Director Arthur Ripley’s suspenseful 1946 American film noir thriller The Chase stars Robert Cummings, Michèle Morgan, Peter Lorre, and Steve Cochran, along with Lloyd Corrigan, Jack Holt, Don Wilson, and Alexis Minotis.
A typically ingenious Cornell Woolrich tale (the 1944 novel The Black Path of Fear) provides its own interest in this involvingly written and rousingly acted, though otherwise somewhat mismanaged minor thriller about an unemployed former GI, naval veteran Chuck Scott (Cummings), who suffers from hallucinations. He returns a lost wallet to mobster Eddie Roman (Steve Cochran), who hires him as a chauffeur in Miami. Chuck becomes romantically interested in Eddie’s fearful beautiful wife Lorna (Michèle Morgan) and plots to help her run off by ship to Havana to escape her violent husband. Eddie Roman may be a controlling monster, but he certainly makes sure his wife is well dressed. She, on the other hand, starts to like the look of the new chauffeur.
Along with the story from Woolrich’s novel, well adapted in a strong screenplay by Philip Yordan, the no-holds-barred acting is the main other asset, with solid lead performances and outstanding turns from Cochran as the silkily sadistic gang boss and Lorre as his mocking murderous mate Gino, a chain-smoking little bundle of cynicism, malice and hatred. Though the pacing is disappointingly poor, and so is the production, there is still plenty of good, exciting stuff here to appeal to all the many film noir thriller fans. It is certainly twisty, quirky and surprising enough to be compelling and out of the ordinary.
Producer Seymour Nebenzal bought the rights to the 1944 story The Black Path of Fear and hired Philip Yordan to write the script, after working together on Whistle Stop (1946). But the story had to be changed to comply with the Production Code, and so much of the action is now a dream sequence, leading to some more disappointment, well certainly frustration, as the story re-starts for real half way through. It’s a bold but inadvisable move that nevertheless sort of works. Changes were also made to the script so as not to upset US war veterans and the Cuban government. Somehow, though, it all keeps on the rails, and there is a good noir atmosphere and satisfyingly dark tone and gloomy, doomy mood.
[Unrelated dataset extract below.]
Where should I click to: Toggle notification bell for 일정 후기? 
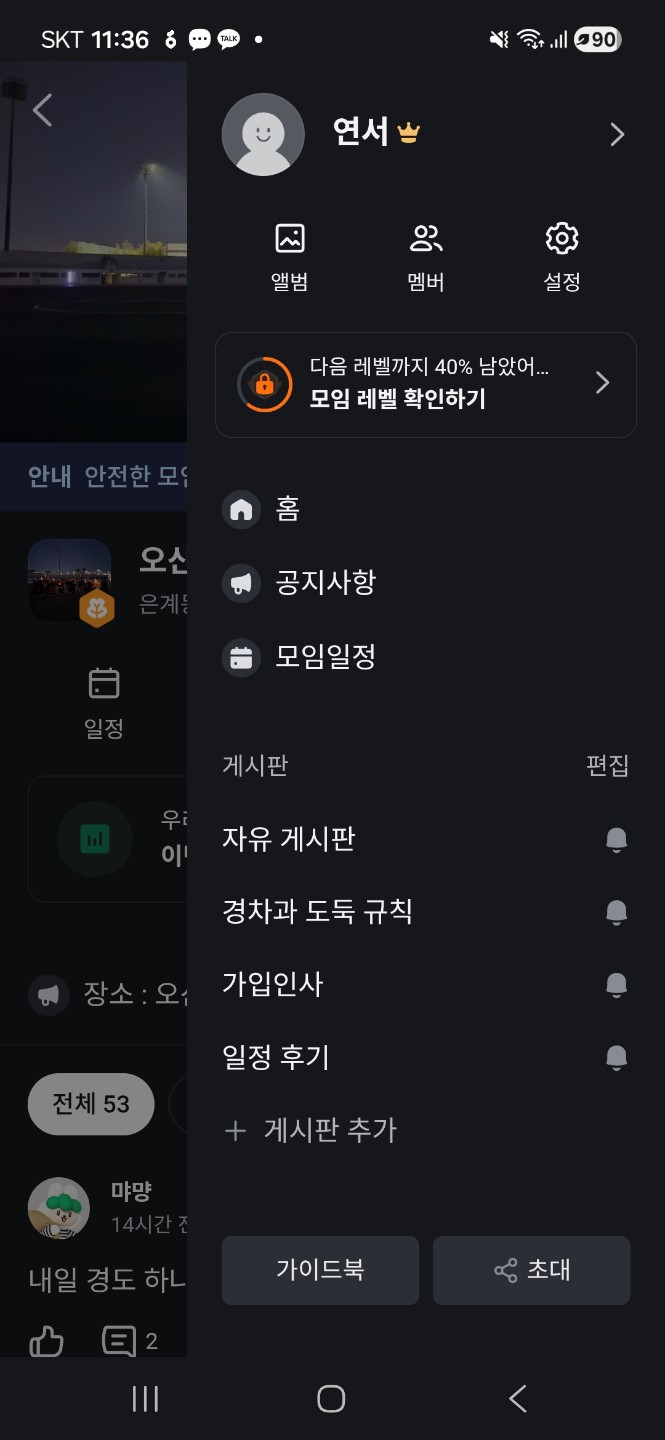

Also in the cast are Yolanda Lacca, James Westerfield, Shirley O’Hara, and Jimmy Ames.
The Chase is directed by Arthur Ripley, runs 86 minutes, is made by Nero Films, is released by United Artists, is written by Philip Yordan, is shot in black and white by Franz Planer, is produced by Seymour Nebenzal, is scored by Michel Michelet, and is designed by Robert Usher.
It has no relation to the 1966 Marlon Brando film The Chase.
The film is in the public domain, so there are poor quality copies. But in 2012 it was restored by the UCLA Film and Television Archive, and released on DVD and Blu-ray by Kino Lorber in the US. It is in excellent, pristine-seeming condition.
The cast are Robert Cummings as Chuck Scott, Michèle Morgan as Lorna Roman, Steve Cochran as Eddie Roman, Peter Lorre as Gino, Lloyd Corrigan as Emmerich Johnson, Jack Holt as Commander Davidson, Don Wilson as Fats, Alexis Minotis as Lt. Acosta, Nina Koshetz as Madame Chin, Yolanda Lacca as Midnight, James Westerfield as Job the Butler, Shirley O’Hara as Manicurist, and Jimmy Ames as The Killer.
Arthur Ripley also directed the 1944 film noir Voice in the Wind with Francis Lederer, Sigrid Gurie and J Edward Bromberg. He later helped to establish the Film Center at U.C.L.A, though returned to directing for Thunder Road (1958) at the request of Robert Mitchum.